***** Data extract *****

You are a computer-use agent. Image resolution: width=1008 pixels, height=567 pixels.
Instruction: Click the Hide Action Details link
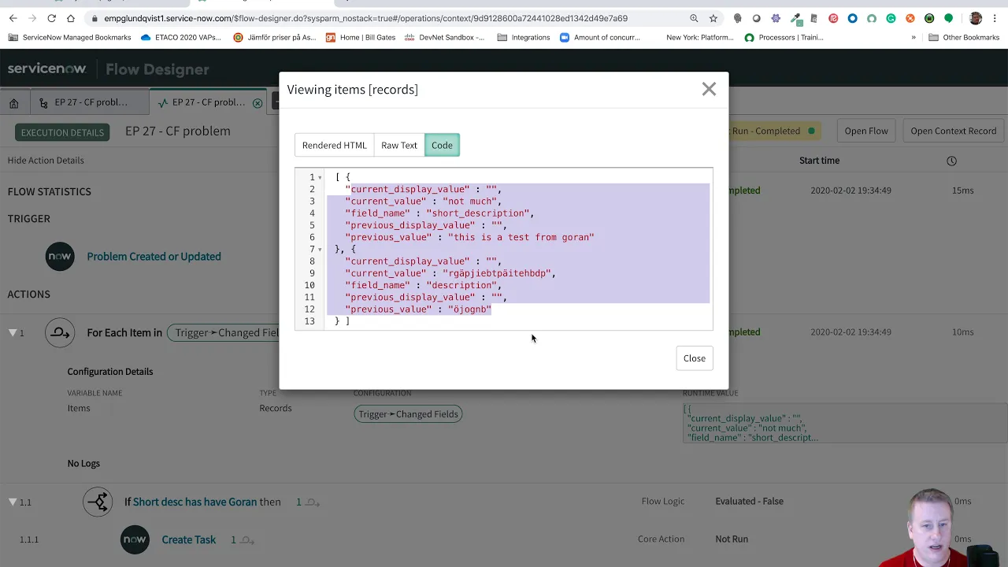(45, 160)
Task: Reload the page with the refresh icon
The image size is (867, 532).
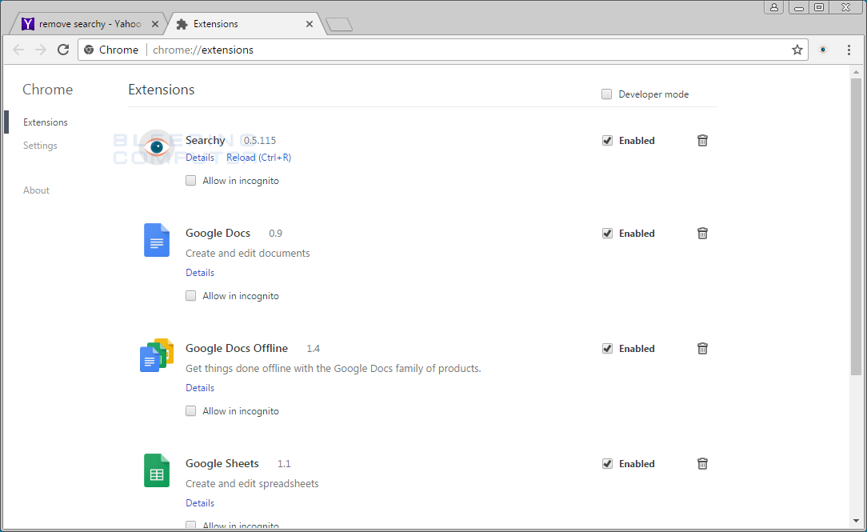Action: [x=63, y=49]
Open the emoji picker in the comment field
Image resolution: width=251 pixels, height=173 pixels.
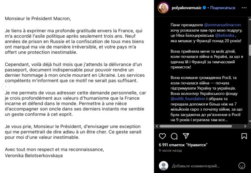tap(241, 165)
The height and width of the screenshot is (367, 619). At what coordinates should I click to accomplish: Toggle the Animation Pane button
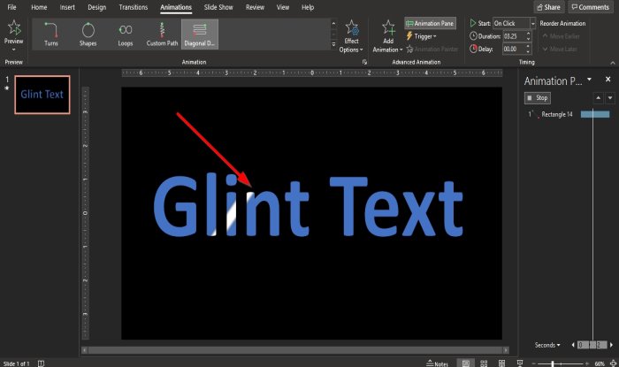[431, 23]
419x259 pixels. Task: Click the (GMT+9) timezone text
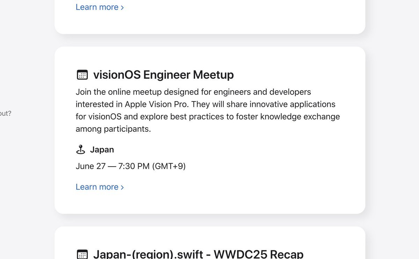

*****

Problem details: Retype every line of the rows above word for word, leaving out the pictures.

Task result:
You are a computer-use agent. Image resolution: width=1008 pixels, height=567 pixels.
Instruction: Click the Hide Action Details link
(45, 160)
Task: Reload the page with the refresh icon
The image size is (867, 532).
Action: [x=63, y=49]
Open the emoji picker in the comment field
Image resolution: width=251 pixels, height=173 pixels.
tap(241, 165)
The height and width of the screenshot is (367, 619). At what coordinates should I click to accomplish: Toggle the Animation Pane button
[431, 23]
419x259 pixels. Task: Click the (GMT+9) timezone text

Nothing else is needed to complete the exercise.